EnumTypeInfo has "custom_implementation": true. The generator skips it. The serializer is hand-written in src/common/extra_type_info/enum_type_info.cpp:
void EnumTypeInfo::Serialize(Serializer &serializer) const {
ExtraTypeInfo::Serialize(serializer);
auto strings = FlatVector::GetData<string_t>(values_insert_order);
serializer.WriteProperty(200, "values_count", dict_size);
serializer.WriteList(201, "values", dict_size,
[&](Serializer::List &list, idx_t i) {
list.WriteElement(strings[i]);
});
}Two fields, written by hand, neither using the default-elision wrapper. The dictionary index width per row is not in the type info; it is implied by the dictionary size:
pub fn enum_physical_width(dict_size: usize) -> usize {
if dict_size <= u8::MAX as usize + 1 { 1 }
else if dict_size <= u16::MAX as usize + 1 { 2 }
else { 4 }
}The ENUM Vector payload is a tight buffer of dict_size-sized integers indexing into the strings. Read 5 bytes, the dictionary has 200 strings: it is 5 u8 indices. Read 10 bytes, the dictionary has 1000 strings: it is 5 u16 indices.
That kind of detail is the reason we kept the matrix doc small and the MRs small. ENUM did not slot into the auto-generated subclass machinery, so it got its own MR with its own hand-written encode and decode. Trying to bundle ENUM with the recursive-types arc would have been a 1000-line MR with two different design conversations going at once.
What the matrix is good for
Type matrices are how scoreboards work for codec ports. Every red cell is a known-unsupported case; every green cell is verified. The doc keeps the work bounded.
We have used the same shape twice before. The Iceberg matrix tracks which Iceberg primitive types map to which DataFusion types and which catalogs accept them. The function-coverage doc tracks which Trino SQL functions we have implemented and which we have not. Each one converges on a green state by attrition.

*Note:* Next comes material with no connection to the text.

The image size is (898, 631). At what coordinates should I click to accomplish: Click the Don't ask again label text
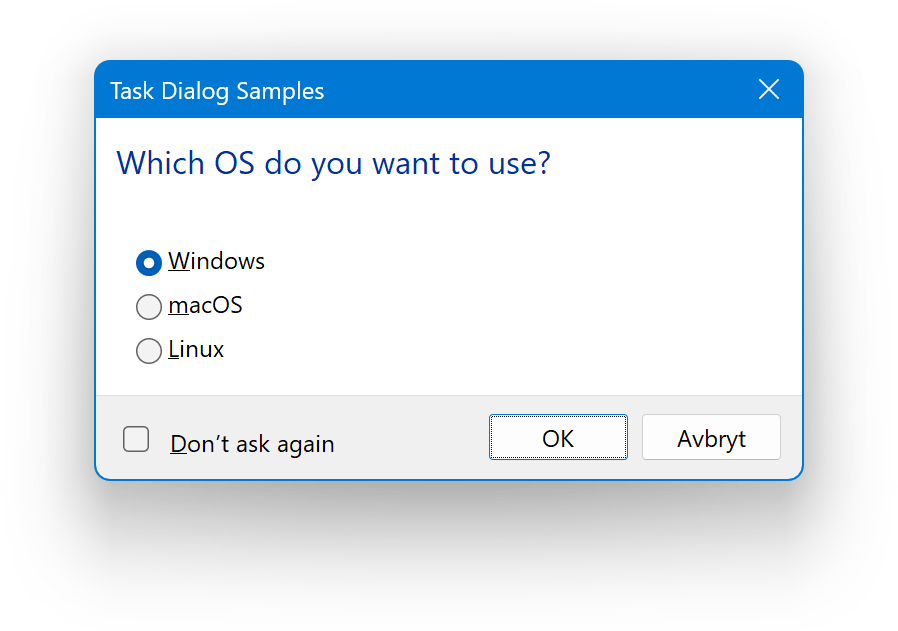(x=252, y=444)
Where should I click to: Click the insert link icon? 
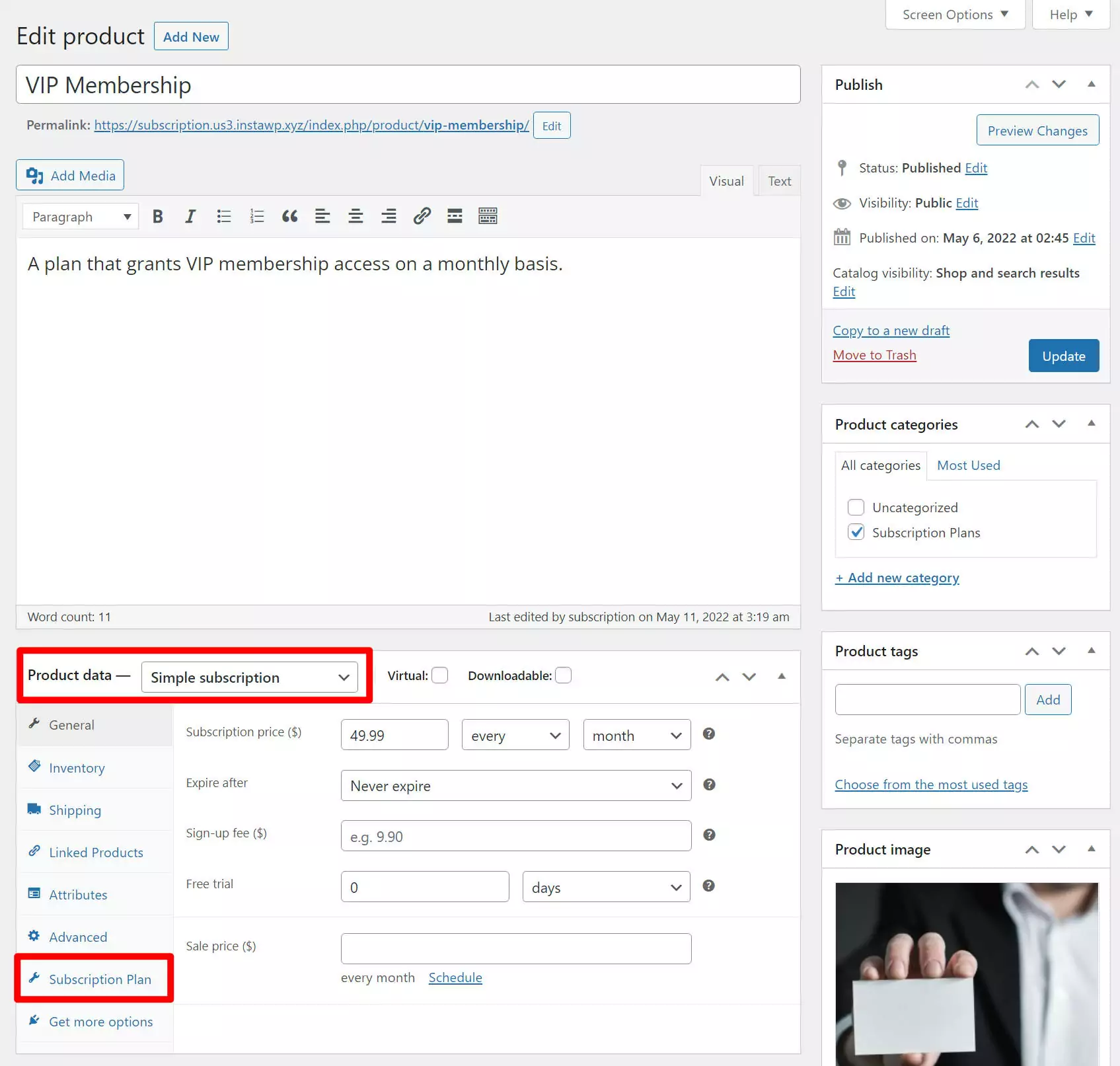click(422, 216)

The trick is making sure the doc updates ship in the same MR as the verification command. If the doc flips a cell to ✅ but the test that proves it is in a separate MR, the doc lies. Treat the matrix row update like a test result: same commit, same diff, same review.
The Quack type arc finished in two days because the matrix told us exactly what was left. Eighteen MRs total in the period, most under 500 lines. None of them needed a design doc; the matrix doc was the design doc.